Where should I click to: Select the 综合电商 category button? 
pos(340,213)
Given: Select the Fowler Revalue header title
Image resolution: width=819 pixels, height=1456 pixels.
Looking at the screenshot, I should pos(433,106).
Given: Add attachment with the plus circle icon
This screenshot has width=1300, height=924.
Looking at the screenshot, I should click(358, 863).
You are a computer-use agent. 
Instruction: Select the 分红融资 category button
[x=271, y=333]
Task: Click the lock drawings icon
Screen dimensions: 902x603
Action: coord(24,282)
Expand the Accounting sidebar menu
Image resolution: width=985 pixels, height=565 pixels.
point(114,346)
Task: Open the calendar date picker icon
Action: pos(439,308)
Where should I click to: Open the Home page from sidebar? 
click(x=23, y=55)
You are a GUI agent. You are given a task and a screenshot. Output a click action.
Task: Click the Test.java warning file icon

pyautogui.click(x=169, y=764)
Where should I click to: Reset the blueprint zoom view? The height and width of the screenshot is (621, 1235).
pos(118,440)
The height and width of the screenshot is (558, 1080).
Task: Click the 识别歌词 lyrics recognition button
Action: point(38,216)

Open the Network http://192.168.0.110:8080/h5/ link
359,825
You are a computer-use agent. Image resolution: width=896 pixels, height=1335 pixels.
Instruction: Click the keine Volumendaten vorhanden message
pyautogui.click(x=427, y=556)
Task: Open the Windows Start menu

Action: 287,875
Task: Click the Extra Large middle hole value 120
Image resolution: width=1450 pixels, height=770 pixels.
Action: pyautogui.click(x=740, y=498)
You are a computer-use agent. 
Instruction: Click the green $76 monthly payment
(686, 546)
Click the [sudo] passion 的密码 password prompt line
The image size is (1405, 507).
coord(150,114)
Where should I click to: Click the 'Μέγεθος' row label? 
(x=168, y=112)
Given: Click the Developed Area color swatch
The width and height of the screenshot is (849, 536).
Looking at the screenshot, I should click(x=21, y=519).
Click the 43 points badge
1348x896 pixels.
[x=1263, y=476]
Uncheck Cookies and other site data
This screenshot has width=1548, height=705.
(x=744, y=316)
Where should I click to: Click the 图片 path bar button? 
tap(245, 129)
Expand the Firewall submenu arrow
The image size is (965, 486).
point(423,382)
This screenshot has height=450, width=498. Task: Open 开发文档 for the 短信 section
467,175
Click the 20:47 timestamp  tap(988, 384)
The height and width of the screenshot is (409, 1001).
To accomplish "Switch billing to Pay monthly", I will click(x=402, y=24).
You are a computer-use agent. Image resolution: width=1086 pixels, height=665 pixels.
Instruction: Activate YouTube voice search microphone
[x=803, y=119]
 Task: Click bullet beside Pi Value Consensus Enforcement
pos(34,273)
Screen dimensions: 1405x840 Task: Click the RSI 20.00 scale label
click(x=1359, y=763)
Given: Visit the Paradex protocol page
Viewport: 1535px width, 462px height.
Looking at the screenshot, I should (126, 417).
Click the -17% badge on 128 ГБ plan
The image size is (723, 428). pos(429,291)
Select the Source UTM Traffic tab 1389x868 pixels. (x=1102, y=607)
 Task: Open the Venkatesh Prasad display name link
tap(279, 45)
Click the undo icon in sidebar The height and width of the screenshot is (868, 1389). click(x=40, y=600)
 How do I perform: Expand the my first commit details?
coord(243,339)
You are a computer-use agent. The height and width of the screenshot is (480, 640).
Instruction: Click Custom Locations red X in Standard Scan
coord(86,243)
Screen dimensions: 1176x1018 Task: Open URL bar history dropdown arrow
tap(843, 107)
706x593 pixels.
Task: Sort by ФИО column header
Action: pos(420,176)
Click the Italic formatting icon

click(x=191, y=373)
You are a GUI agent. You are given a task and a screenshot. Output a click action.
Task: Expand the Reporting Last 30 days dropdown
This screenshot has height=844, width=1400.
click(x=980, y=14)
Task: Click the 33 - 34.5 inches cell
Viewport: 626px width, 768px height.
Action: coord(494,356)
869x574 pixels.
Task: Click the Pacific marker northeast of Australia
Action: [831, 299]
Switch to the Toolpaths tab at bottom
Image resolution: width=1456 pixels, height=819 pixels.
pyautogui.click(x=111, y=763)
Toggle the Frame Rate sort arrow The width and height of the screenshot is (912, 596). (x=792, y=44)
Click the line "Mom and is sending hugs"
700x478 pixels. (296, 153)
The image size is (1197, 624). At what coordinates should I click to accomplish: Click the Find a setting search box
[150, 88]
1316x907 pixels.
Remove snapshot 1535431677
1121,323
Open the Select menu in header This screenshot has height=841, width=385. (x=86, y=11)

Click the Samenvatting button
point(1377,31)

.....

§ **Exercise goal**
Wherever the word "agent" turns up in the records, copy out the line it is on.

§ **Answer space**
You are a computer-use agent. 
You are a GUI agent. You are given a task and a screenshot. Output a click action.
You are a computer-use agent. Image resolution: width=896 pixels, height=1335 pixels.
You are a computer-use agent. 
You are a computer-use agent. Image resolution: width=1086 pixels, height=665 pixels.
You are a computer-use agent. The height and width of the screenshot is (480, 640).
You are a GUI agent. You are given a task and a screenshot. Output a click action.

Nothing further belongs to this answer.